TASK DETAILS
Write out exactly the lines of the entries below, from the first through the line containing "You are a computer-use agent. This", and nothing beyond them.

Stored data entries
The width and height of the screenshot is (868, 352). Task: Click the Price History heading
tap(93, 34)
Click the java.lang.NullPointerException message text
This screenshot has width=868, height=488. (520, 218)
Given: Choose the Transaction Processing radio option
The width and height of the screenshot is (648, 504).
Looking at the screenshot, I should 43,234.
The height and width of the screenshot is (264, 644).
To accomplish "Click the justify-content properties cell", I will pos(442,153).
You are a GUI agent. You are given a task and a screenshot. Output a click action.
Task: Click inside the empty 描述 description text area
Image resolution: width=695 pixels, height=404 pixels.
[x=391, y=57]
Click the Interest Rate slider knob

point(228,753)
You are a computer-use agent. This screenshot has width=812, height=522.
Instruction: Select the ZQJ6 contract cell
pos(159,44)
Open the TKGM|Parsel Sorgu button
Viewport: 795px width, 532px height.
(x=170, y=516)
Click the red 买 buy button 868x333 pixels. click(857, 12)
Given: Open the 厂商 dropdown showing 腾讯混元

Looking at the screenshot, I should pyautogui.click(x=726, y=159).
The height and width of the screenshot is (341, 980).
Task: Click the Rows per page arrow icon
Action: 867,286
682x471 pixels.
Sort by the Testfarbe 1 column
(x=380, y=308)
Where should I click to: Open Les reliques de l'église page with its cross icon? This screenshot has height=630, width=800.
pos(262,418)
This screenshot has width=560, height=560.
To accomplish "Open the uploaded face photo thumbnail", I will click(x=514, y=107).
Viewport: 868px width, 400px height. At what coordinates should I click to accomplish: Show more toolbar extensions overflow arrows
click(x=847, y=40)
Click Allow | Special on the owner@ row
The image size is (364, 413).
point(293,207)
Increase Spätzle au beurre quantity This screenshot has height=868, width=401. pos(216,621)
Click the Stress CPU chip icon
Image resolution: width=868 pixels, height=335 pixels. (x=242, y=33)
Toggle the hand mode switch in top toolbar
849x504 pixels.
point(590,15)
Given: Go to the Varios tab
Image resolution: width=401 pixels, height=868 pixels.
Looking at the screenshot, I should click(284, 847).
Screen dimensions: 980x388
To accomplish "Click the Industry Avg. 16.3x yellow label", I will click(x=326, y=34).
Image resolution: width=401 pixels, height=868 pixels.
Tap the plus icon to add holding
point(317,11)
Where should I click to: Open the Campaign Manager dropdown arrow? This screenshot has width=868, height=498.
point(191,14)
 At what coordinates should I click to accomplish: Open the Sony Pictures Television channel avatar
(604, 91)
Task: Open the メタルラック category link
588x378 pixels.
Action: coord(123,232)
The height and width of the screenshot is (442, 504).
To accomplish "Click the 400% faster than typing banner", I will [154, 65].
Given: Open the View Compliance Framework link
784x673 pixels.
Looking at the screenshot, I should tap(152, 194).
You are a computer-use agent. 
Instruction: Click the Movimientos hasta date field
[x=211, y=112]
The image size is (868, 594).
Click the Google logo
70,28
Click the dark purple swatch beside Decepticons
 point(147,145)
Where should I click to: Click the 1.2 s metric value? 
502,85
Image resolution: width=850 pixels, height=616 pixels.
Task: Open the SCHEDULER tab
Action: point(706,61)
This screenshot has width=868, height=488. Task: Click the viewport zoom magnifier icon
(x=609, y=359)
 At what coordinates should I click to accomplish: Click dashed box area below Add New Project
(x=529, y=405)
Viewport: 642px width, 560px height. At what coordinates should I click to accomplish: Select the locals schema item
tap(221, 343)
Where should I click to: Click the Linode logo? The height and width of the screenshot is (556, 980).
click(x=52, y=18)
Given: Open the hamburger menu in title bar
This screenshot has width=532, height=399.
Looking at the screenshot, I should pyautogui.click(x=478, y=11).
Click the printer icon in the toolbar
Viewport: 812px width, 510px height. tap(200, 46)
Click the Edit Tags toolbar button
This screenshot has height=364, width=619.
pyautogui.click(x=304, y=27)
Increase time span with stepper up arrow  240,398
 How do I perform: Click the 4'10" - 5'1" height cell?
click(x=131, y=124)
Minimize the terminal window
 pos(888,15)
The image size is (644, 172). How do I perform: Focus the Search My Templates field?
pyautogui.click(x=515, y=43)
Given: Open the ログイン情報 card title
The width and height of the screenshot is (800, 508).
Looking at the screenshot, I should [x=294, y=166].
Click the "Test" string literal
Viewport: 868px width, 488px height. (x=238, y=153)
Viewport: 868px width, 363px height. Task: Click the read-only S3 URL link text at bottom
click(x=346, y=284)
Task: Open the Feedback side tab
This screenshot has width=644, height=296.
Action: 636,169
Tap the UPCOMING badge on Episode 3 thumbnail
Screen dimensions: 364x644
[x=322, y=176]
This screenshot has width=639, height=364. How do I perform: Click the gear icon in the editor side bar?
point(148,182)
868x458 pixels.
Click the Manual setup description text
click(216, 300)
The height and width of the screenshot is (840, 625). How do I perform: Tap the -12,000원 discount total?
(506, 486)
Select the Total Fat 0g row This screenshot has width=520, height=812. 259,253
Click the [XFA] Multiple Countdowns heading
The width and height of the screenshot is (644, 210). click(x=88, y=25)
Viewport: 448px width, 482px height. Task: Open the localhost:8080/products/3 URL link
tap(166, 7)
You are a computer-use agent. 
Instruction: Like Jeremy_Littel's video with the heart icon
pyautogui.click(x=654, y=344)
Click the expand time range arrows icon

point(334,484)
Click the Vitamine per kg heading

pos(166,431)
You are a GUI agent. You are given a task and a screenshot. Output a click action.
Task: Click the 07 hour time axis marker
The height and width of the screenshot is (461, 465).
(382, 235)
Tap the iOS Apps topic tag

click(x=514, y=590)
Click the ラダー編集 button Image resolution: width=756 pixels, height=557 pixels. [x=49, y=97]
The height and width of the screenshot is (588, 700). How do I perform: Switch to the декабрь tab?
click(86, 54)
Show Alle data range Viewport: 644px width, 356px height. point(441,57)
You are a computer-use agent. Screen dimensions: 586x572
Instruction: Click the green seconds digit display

TASK RESPONSE
The width and height of the screenshot is (868, 352). Task: Click the Price History heading
tap(93, 34)
Click the java.lang.NullPointerException message text
This screenshot has width=868, height=488. (520, 218)
Given: Choose the Transaction Processing radio option
The width and height of the screenshot is (648, 504).
Looking at the screenshot, I should 43,234.
The height and width of the screenshot is (264, 644).
To accomplish "Click the justify-content properties cell", I will pos(442,153).
You are a GUI agent. You are given a task and a screenshot. Output a click action.
Task: Click inside the empty 描述 description text area
Image resolution: width=695 pixels, height=404 pixels.
[x=391, y=57]
Click the Interest Rate slider knob

point(228,753)
You are a computer-use agent. This screenshot has width=812, height=522.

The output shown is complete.